That's all I can think of for right now. Comment if you want more and I actually remember more archs I've played with.


You must log in to comment.

in reply to @cr1901's post:

mine's microcoded too! and it's not pipelined, probably not going to meet all of the spec. i may even patch the kernel so i can avoid atomics too with the only exception being lr and sc (but there'll only be one reservation slot, the entire memory space, so if an interrupt or exception happens while a reservation set is active it'll go away and the operation will have to be retried)

EFFICIENCY!

but this is what i get for choosing to implement in chips XD

A Minddump Follows

I should probably make this into a post, sorry :P.

Single Core Atomics

I hope the A-spec allows suitable-for-single-core-only impls. For single-core only, even "LL/SC fails only on exception/interrupt" provides a user-insn-set-level primitive to create critical sections, high-level atomics, mutexes, etc. I even know some RISCV enthusiasts who are upset that LL/SC isn't in the base I-spec under the assumption that "LL/SC fails only on exception/interrupt" is valid.

Interrupt Woes

The below problem isn't unique to a single core impl for A-spec, but I wonder if it's possible to prevent forward progress if an interrupt fires fast enough to always cause the LL/SC to fail? ARM does not appear to fail a LL/SC automatically on interrupt- see Resetting Monitors. Does RISCV auto-fail it? I thought it does, but I'll have to reread the A-spec.

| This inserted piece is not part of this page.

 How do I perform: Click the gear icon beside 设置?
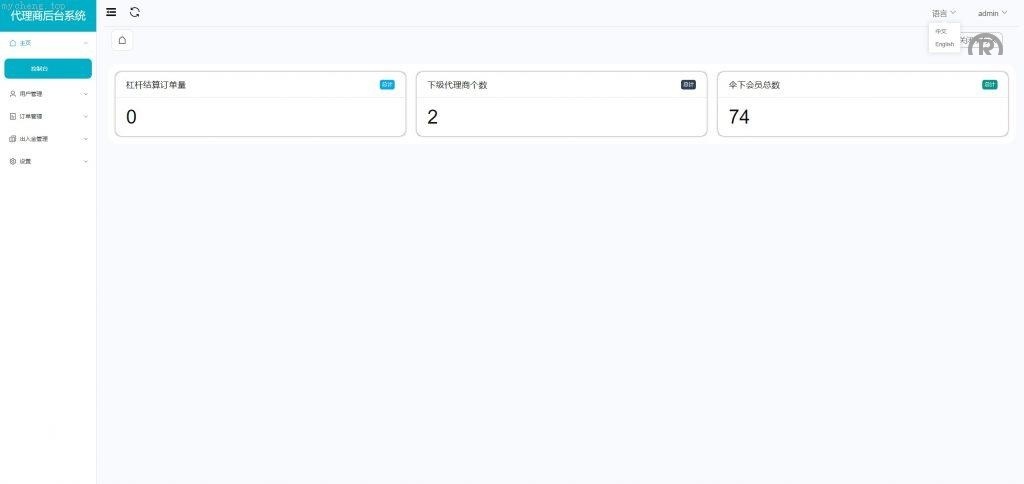13,161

One Solution To The Forward Progress Guarantee- Multi-Core Edition (Yes, I Have This Bookmarked):

One standards-compliant way I'm aware of to guarantee forward progress with respect to another processor is:

  • No more than 16 insns between LL/SC.
  • Insns must be "simple" (no mul/load/store/etc).
  • Insns must be all in same cache line.
  • If cache eviction request happens, ignore it for 16 clock cycles or until a "non-simple insn" is encountered, whatever comes first. Any other CPUs trying to get to that atomic var will be blocked by the cache coherency protocol.

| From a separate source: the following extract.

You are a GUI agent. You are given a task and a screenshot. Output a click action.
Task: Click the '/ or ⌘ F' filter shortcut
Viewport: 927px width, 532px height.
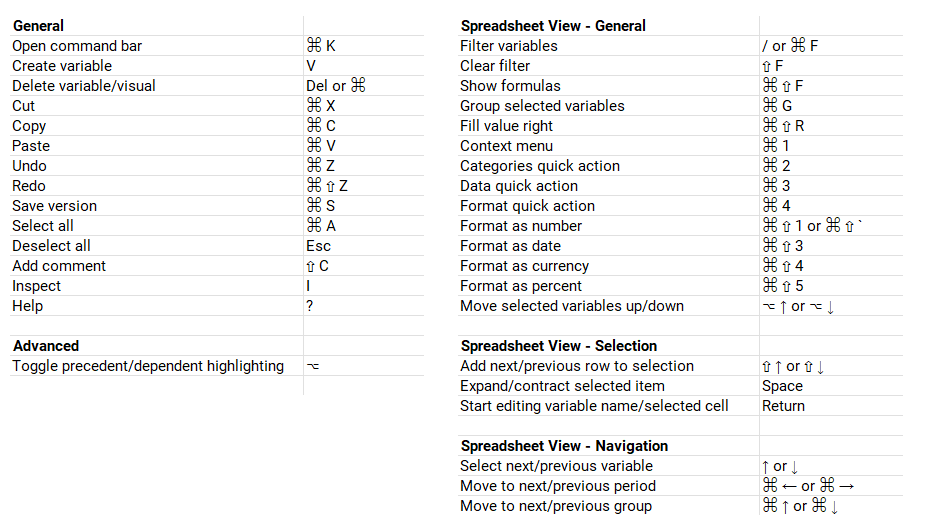(x=790, y=46)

Possible Solution To The Forward Progress Guarantee- Single Core Edition

Perhaps this can be adapted to interrupts (in other words, guaranteeing forward progress of a CPU with respect to itself :P). I don't like the idea of delaying responding to an interrupt for up to 16 instructions if a LL reservation was taken, but I can't think of a better option at 12:42 in the morning :).